Another significant challenge facing retailers is a potential lack of awareness and understanding of the physical layout and fixture configuration of their stores. For planograms to be executable, they must accurately represent the space, items and fixture elements within each store. HRG has worked extensively within the cosmetics category on behalf of retailers, brands, fixture manufacturers and merchandising crews and seen the results of space planning that doesn’t match the actual space available on the fixtures or display in-store. Systems have been created to ensure products fit precisely into trays or other fixture components so implementation goes smoothly. Digital tools and training aids also simplify the process — from planograms and schematics to training and fixture component reorder management.

Planogram compliance is an ongoing issue. Perhaps attributable to unpredictable supply chain issues, fast-shifting consumer behavior, andProducts on the shelves in store store team members stretched thin, maintaining the integrity of the planogram at shelf has become even more daunting. Effectively leveraging technology to break through inherent barriers stemming from outdated inventory management practices will allow retailers to focus more energy to merchandising innovation and agility. As HRG’s founder suggested, remaining shopper-focused while ensuring the right product is in the right place at the right time and at the right price should be at the core of any retailer’s mission.

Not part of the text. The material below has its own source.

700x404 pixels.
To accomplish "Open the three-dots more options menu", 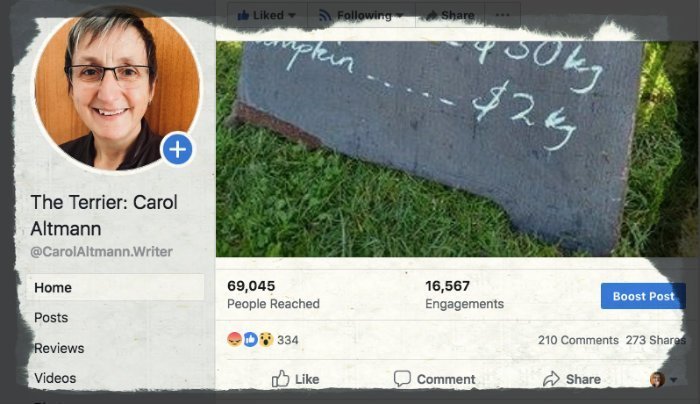I will [503, 15].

Traditional brick-and-mortar retailers are also under intensified margin constraints and unrelenting pressure to differentiate. One highly positive response has been an increasing share of private brands earning customer loyalty while setting itself apart from the growing competition. A recent report from the Private Label Manufacturers Association noted that private label sales increased at a rate nearly double the 6.1% gain of national brands, which had dollar sales of $981.1 billion. Store brand revenues accounted for 29% of the total industry sales increase, which rose 7% last year to a record $1.21 trillion. Today, private label items assume high quality standards, address emerging consumer interests and align with desired product attributes.

Finally, it is important to keep in mind that effective merchandising is much more than assortment planning, shelf presentation, and in-store implementation. It also includes the complete product development process. Some may say that the final execution of a planogram is the easy part — if the product development stage is done correctly. Achieving retail execution excellence is truly in the details. Unfortunately, the complexity of managing a plethora of moving parts makes it problematic. Getting the data right, standardizing processes and recognizing boundaries imposed by the physical space must be addressed.

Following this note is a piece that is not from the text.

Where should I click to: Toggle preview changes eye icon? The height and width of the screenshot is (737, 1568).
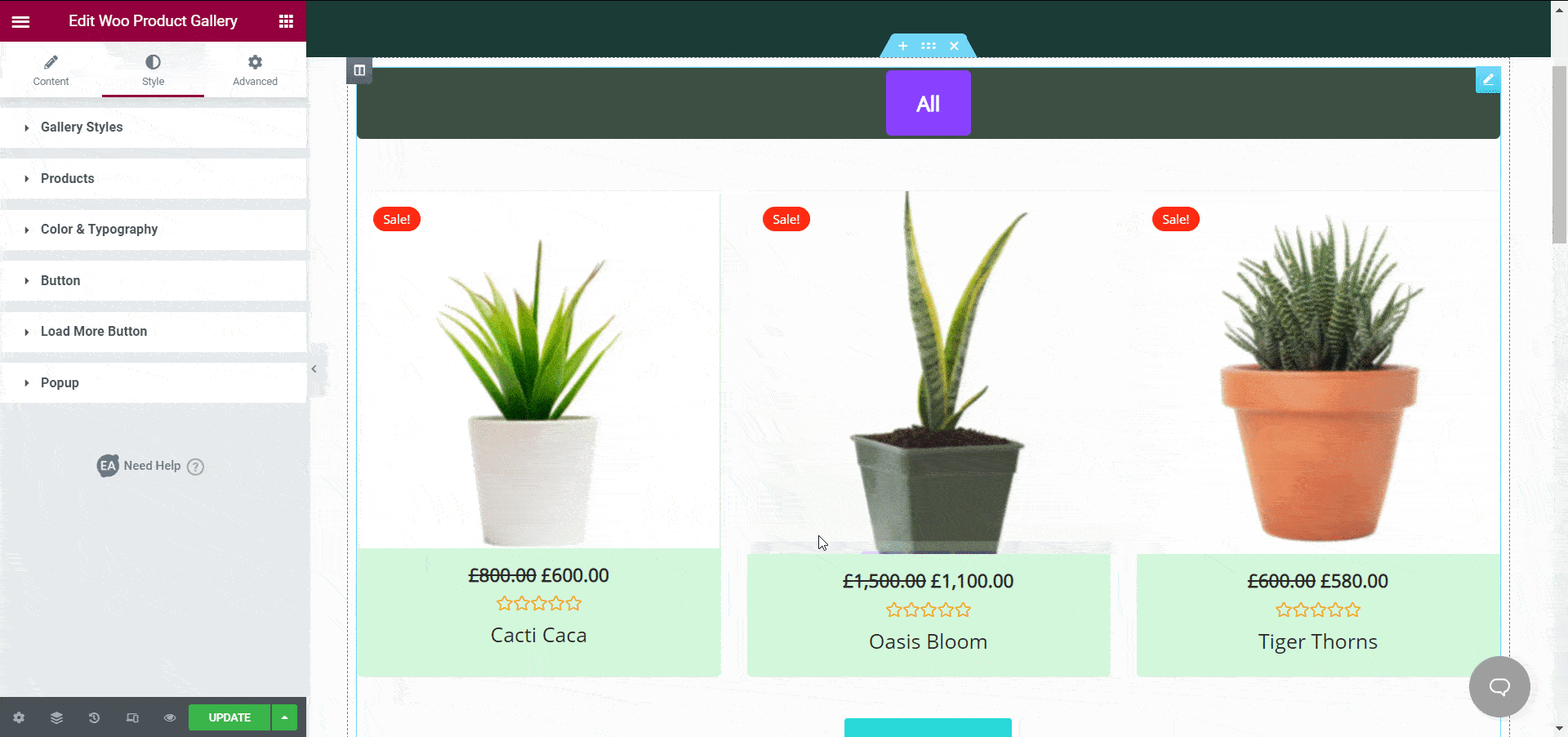tap(170, 717)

In general, there’s a tendency in retail to “try harder” (further automate, optimize existing methods) as opposed to “try differently” (to think outside the box and boldly transform). While doing the same thing better or faster is the typical approach to improving productivity, this is iterative rather than transformational. Discovering a completely different approach is highly challenging in retail, where the operation must take into consideration scale and cost efficiencies. Tackling difficult things like thoughtfully planning and executing localized assortments will require creative approaches, more intelligent automation and pure innovation. But the return on those efforts has a high likelihood of delivering unparalleled results.